> [Data section]:
******************************

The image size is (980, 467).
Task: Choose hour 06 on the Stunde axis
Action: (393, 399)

******************************

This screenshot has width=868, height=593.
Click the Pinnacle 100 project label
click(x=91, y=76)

******************************

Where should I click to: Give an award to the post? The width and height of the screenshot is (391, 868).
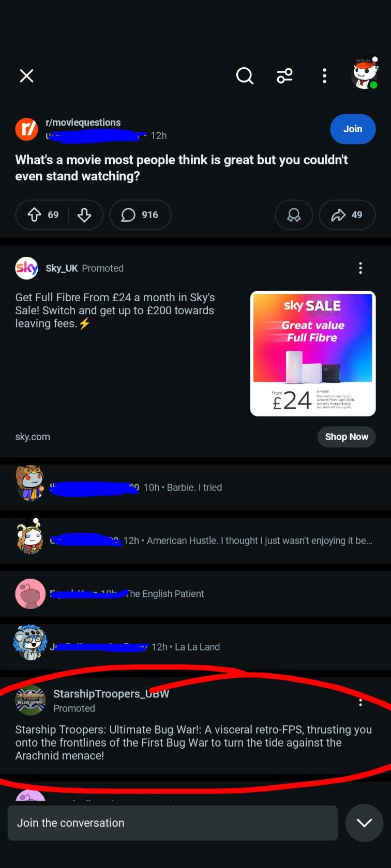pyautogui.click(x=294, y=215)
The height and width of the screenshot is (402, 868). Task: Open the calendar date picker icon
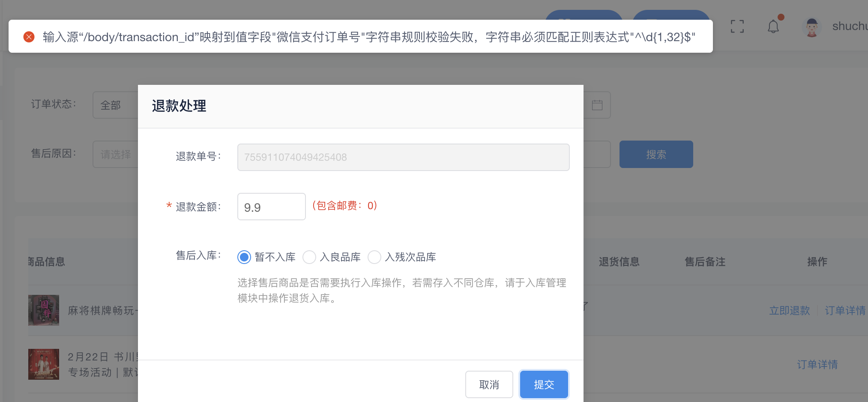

******************************

> [Exercise instructions]: The answer must be the lines above from the one containing "Where should I" through the one containing "The height and", reproduced exactly, with no pictures and nothing else.

> [Result of this exercise]:
Where should I click to: Give an award to the post? The width and height of the screenshot is (391, 868).
pyautogui.click(x=294, y=215)
The height and width of the screenshot is (402, 868). Task: Open the calendar date picker icon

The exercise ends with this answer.